● SUPPLIED INFORMATION:
────────────────────────────────────────
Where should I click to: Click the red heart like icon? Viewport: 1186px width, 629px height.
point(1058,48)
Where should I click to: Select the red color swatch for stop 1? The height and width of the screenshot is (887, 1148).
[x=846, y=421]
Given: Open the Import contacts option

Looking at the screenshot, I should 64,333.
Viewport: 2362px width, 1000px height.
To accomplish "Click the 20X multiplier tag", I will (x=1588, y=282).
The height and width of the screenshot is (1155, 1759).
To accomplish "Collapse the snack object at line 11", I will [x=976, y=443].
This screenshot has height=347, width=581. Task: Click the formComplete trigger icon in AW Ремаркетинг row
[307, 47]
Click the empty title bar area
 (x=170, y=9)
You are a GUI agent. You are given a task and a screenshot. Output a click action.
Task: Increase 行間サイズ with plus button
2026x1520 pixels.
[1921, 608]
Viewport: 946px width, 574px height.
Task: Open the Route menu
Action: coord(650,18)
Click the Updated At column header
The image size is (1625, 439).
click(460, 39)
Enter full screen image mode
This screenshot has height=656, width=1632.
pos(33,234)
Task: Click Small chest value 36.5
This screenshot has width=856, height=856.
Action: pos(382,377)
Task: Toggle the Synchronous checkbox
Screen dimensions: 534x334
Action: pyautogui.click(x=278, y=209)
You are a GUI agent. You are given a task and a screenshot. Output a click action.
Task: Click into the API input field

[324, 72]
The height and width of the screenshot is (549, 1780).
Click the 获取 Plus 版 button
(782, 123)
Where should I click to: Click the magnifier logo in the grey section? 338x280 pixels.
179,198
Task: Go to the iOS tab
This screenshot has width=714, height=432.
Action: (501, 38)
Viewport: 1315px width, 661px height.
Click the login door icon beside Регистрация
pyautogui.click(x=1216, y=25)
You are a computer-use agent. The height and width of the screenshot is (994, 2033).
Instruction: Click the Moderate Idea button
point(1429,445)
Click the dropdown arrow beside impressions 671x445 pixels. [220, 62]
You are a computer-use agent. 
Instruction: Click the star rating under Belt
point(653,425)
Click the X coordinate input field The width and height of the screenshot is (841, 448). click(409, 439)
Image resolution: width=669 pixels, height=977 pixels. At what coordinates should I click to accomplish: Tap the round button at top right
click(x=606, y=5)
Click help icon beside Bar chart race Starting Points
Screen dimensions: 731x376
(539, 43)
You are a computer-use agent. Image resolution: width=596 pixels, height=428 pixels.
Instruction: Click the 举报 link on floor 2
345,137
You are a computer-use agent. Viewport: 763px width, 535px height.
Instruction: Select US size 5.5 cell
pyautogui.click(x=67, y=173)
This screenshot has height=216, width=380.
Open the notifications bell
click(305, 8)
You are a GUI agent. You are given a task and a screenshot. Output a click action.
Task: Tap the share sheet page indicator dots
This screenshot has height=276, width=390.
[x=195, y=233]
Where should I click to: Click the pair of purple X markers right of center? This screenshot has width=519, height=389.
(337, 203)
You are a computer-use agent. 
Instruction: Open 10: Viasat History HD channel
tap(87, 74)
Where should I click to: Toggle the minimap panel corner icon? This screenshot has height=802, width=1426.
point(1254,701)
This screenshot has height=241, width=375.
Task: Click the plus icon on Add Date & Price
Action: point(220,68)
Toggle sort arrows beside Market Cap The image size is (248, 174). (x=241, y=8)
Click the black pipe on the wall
────────────────────────────────────────
Rewrite all of the data above as a JSON list of strings, with each line as its own string and blank lines omitted.

● RESPONSE:
[
  "Where should I click to: Click the red heart like icon? Viewport: 1186px width, 629px height.",
  "point(1058,48)",
  "Where should I click to: Select the red color swatch for stop 1? The height and width of the screenshot is (887, 1148).",
  "[x=846, y=421]",
  "Given: Open the Import contacts option",
  "Looking at the screenshot, I should 64,333.",
  "Viewport: 2362px width, 1000px height.",
  "To accomplish \"Click the 20X multiplier tag\", I will (x=1588, y=282).",
  "The height and width of the screenshot is (1155, 1759).",
  "To accomplish \"Collapse the snack object at line 11\", I will [x=976, y=443].",
  "This screenshot has height=347, width=581. Task: Click the formComplete trigger icon in AW Ремаркетинг row",
  "[307, 47]",
  "Click the empty title bar area",
  " (x=170, y=9)",
  "You are a GUI agent. You are given a task and a screenshot. Output a click action.",
  "Task: Increase 行間サイズ with plus button",
  "2026x1520 pixels.",
  "[1921, 608]",
  "Viewport: 946px width, 574px height.",
  "Task: Open the Route menu",
  "Action: coord(650,18)",
  "Click the Updated At column header",
  "The image size is (1625, 439).",
  "click(460, 39)",
  "Enter full screen image mode",
  "This screenshot has height=656, width=1632.",
  "pos(33,234)",
  "Task: Click Small chest value 36.5",
  "This screenshot has width=856, height=856.",
  "Action: pos(382,377)",
  "Task: Toggle the Synchronous checkbox",
  "Screen dimensions: 534x334",
  "Action: pyautogui.click(x=278, y=209)",
  "You are a GUI agent. You are given a task and a screenshot. Output a click action.",
  "Task: Click into the API input field",
  "[324, 72]",
  "The height and width of the screenshot is (549, 1780).",
  "Click the 获取 Plus 版 button",
  "(782, 123)",
  "Where should I click to: Click the magnifier logo in the grey section? 338x280 pixels.",
  "179,198",
  "Task: Go to the iOS tab",
  "This screenshot has width=714, height=432.",
  "Action: (501, 38)",
  "Viewport: 1315px width, 661px height.",
  "Click the login door icon beside Регистрация",
  "pyautogui.click(x=1216, y=25)",
  "You are a computer-use agent. The height and width of the screenshot is (994, 2033).",
  "Instruction: Click the Moderate Idea button",
  "point(1429,445)",
  "Click the dropdown arrow beside impressions 671x445 pixels. [220, 62]",
  "You are a computer-use agent. ",
  "Instruction: Click the star rating under Belt",
  "point(653,425)",
  "Click the X coordinate input field The width and height of the screenshot is (841, 448). click(409, 439)",
  "Image resolution: width=669 pixels, height=977 pixels. At what coordinates should I click to accomplish: Tap the round button at top right",
  "click(x=606, y=5)",
  "Click help icon beside Bar chart race Starting Points",
  "Screen dimensions: 731x376",
  "(539, 43)",
  "You are a computer-use agent. Image resolution: width=596 pixels, height=428 pixels.",
  "Instruction: Click the 举报 link on floor 2",
  "345,137",
  "You are a computer-use agent. Viewport: 763px width, 535px height.",
  "Instruction: Select US size 5.5 cell",
  "pyautogui.click(x=67, y=173)",
  "This screenshot has height=216, width=380.",
  "Open the notifications bell",
  "click(305, 8)",
  "You are a GUI agent. You are given a task and a screenshot. Output a click action.",
  "Task: Tap the share sheet page indicator dots",
  "This screenshot has height=276, width=390.",
  "[x=195, y=233]",
  "Where should I click to: Click the pair of purple X markers right of center? This screenshot has width=519, height=389.",
  "(337, 203)",
  "You are a computer-use agent. ",
  "Instruction: Open 10: Viasat History HD channel",
  "tap(87, 74)",
  "Where should I click to: Toggle the minimap panel corner icon? This screenshot has height=802, width=1426.",
  "point(1254,701)",
  "This screenshot has height=241, width=375.",
  "Task: Click the plus icon on Add Date & Price",
  "Action: point(220,68)",
  "Toggle sort arrows beside Market Cap The image size is (248, 174). (x=241, y=8)",
  "Click the black pipe on the wall"
]